(Collected data)
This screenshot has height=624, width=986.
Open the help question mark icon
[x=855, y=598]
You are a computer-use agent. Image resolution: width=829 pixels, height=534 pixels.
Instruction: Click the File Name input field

Work request: Please give the records again exactly as they are.

Task answer:
This screenshot has height=624, width=986.
Open the help question mark icon
[x=855, y=598]
You are a computer-use agent. Image resolution: width=829 pixels, height=534 pixels.
Instruction: Click the File Name input field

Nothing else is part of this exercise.